▶ _Directions_:
Report each line from the records where the string "card" turns up.

[Stored data]
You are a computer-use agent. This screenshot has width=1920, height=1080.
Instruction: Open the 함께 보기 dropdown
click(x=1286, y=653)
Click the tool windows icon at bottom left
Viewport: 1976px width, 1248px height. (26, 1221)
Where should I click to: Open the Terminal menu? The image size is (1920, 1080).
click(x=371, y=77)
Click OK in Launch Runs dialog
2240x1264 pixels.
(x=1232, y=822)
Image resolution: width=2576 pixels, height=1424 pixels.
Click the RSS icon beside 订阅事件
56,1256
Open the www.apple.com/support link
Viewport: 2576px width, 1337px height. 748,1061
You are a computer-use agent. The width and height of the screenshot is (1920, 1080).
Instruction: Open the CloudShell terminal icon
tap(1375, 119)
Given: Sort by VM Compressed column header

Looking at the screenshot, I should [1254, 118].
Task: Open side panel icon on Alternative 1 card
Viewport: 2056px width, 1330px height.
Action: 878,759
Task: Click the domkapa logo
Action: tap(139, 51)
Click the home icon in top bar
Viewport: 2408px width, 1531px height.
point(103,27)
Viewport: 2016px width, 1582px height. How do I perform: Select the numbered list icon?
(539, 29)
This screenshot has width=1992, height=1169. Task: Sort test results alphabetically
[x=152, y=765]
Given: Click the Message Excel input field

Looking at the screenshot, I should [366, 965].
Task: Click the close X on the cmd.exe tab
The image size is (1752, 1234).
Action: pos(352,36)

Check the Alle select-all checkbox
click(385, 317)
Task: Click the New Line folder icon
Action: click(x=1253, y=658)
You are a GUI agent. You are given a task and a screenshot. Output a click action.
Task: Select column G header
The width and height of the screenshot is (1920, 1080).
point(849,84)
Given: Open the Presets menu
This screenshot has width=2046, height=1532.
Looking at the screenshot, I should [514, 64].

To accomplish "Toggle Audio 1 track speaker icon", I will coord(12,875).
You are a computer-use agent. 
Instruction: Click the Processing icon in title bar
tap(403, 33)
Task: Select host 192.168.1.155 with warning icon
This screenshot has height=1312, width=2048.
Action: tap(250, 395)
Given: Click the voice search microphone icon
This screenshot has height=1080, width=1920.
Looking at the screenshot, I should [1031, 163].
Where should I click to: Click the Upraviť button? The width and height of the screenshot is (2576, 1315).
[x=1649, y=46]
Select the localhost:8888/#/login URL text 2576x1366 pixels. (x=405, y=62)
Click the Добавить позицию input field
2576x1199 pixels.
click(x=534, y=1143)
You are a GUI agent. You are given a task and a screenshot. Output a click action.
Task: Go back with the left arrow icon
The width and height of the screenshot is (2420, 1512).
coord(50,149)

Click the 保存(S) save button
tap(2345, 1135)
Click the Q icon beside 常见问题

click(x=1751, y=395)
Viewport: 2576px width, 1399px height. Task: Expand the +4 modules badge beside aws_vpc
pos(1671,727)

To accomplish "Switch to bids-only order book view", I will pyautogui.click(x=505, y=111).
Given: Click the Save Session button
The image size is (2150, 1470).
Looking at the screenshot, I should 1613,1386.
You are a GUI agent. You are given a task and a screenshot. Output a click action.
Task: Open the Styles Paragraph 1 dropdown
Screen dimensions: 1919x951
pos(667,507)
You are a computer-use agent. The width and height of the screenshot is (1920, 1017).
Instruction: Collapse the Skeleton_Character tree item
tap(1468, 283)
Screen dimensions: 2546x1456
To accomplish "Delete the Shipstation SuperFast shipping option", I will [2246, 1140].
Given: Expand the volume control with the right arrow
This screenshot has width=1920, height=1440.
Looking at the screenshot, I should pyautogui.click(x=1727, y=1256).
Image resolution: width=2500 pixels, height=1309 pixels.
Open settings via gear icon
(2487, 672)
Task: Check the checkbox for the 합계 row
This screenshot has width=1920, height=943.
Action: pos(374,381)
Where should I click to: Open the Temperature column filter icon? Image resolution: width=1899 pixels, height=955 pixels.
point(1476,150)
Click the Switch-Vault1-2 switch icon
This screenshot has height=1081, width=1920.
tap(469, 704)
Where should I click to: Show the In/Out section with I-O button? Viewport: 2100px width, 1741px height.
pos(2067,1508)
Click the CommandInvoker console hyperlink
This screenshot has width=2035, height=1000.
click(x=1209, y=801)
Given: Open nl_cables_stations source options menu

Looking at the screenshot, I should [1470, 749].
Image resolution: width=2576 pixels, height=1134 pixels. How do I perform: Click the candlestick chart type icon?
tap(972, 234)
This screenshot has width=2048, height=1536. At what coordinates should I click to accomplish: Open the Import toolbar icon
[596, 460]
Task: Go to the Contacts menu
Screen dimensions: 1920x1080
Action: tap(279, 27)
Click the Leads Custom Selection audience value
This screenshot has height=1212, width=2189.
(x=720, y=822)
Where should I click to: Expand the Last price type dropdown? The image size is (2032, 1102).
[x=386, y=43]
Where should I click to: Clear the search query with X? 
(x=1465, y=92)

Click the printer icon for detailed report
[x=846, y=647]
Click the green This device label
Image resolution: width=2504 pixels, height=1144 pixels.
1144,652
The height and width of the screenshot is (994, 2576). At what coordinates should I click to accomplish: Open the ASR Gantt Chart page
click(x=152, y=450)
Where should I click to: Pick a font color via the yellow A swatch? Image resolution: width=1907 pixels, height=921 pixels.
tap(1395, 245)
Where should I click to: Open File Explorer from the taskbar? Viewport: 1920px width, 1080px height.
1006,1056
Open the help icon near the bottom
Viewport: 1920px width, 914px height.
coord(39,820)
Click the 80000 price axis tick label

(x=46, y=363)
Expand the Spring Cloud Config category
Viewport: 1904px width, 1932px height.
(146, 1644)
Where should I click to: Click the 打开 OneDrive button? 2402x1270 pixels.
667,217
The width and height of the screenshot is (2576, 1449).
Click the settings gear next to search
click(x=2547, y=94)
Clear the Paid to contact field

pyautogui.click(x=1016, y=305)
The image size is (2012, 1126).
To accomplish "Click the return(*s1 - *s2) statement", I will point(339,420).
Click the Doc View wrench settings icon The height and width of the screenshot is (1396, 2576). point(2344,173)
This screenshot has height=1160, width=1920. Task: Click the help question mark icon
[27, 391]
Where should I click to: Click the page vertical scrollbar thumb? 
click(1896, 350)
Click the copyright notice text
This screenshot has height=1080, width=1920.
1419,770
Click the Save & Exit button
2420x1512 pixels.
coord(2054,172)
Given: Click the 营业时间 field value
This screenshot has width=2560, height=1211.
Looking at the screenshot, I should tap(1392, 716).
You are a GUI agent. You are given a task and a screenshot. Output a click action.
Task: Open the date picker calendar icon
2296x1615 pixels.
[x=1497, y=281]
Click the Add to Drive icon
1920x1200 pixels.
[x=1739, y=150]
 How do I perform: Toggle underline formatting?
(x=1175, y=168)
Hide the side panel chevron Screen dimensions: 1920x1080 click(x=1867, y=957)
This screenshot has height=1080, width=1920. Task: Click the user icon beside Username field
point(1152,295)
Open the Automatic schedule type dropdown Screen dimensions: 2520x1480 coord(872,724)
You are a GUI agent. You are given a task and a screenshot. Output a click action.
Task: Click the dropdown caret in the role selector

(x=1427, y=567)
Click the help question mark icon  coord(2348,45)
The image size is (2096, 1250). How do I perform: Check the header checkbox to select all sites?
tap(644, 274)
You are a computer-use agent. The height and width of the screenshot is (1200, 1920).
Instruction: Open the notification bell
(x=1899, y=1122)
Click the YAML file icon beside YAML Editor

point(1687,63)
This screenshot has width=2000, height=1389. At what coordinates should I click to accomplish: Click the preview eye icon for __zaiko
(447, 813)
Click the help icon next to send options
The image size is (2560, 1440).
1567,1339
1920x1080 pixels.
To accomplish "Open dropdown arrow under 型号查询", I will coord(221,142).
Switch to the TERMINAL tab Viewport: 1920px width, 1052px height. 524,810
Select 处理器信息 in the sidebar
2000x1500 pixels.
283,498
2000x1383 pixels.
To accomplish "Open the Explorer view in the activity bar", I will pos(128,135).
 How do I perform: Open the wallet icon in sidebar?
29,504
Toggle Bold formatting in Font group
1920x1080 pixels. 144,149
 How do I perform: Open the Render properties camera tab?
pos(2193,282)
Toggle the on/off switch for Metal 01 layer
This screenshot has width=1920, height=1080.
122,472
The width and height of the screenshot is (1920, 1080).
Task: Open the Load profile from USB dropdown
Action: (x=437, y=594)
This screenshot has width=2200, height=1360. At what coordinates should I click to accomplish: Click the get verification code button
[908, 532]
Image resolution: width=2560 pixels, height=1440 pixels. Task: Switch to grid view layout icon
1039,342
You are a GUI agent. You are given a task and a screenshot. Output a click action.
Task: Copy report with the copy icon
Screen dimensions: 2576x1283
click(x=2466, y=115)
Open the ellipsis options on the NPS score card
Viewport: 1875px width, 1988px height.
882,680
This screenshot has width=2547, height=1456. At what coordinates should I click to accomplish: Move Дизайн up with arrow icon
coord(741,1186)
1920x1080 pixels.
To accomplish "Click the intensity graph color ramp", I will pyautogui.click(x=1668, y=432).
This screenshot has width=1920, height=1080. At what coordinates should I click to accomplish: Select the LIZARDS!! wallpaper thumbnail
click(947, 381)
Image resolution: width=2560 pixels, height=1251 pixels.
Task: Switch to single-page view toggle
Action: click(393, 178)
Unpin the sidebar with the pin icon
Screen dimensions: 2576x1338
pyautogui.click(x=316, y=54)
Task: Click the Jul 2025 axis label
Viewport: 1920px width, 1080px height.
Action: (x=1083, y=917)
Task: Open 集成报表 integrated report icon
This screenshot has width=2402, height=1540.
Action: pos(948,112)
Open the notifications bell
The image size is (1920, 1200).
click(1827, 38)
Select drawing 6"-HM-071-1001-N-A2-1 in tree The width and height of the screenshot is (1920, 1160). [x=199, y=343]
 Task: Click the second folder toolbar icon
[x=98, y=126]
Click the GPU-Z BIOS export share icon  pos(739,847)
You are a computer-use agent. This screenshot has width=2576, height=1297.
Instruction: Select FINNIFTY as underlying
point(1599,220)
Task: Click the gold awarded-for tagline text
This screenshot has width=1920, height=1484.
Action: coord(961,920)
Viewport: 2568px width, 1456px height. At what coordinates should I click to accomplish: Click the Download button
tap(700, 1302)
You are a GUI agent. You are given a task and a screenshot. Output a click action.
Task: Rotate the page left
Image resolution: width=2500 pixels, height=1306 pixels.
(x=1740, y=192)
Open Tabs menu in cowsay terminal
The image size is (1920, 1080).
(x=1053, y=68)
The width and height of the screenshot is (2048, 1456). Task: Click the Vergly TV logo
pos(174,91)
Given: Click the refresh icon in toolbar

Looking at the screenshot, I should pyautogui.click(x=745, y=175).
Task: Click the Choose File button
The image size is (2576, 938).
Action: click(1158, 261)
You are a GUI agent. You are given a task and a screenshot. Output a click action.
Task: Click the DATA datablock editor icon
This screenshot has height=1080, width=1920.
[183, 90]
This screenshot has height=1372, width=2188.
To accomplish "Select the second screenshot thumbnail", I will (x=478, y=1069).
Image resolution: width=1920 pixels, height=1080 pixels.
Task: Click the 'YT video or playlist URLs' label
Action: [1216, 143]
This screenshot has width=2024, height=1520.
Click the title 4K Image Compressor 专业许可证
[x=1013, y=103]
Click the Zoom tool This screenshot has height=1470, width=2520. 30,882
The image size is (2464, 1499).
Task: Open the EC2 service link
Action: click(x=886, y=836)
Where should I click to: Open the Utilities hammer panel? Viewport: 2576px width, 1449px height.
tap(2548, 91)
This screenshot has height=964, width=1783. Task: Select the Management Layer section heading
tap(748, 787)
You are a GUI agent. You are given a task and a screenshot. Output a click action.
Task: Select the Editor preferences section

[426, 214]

▶ _Expected answer_:
Task: Open side panel icon on Alternative 1 card
Open the ellipsis options on the NPS score card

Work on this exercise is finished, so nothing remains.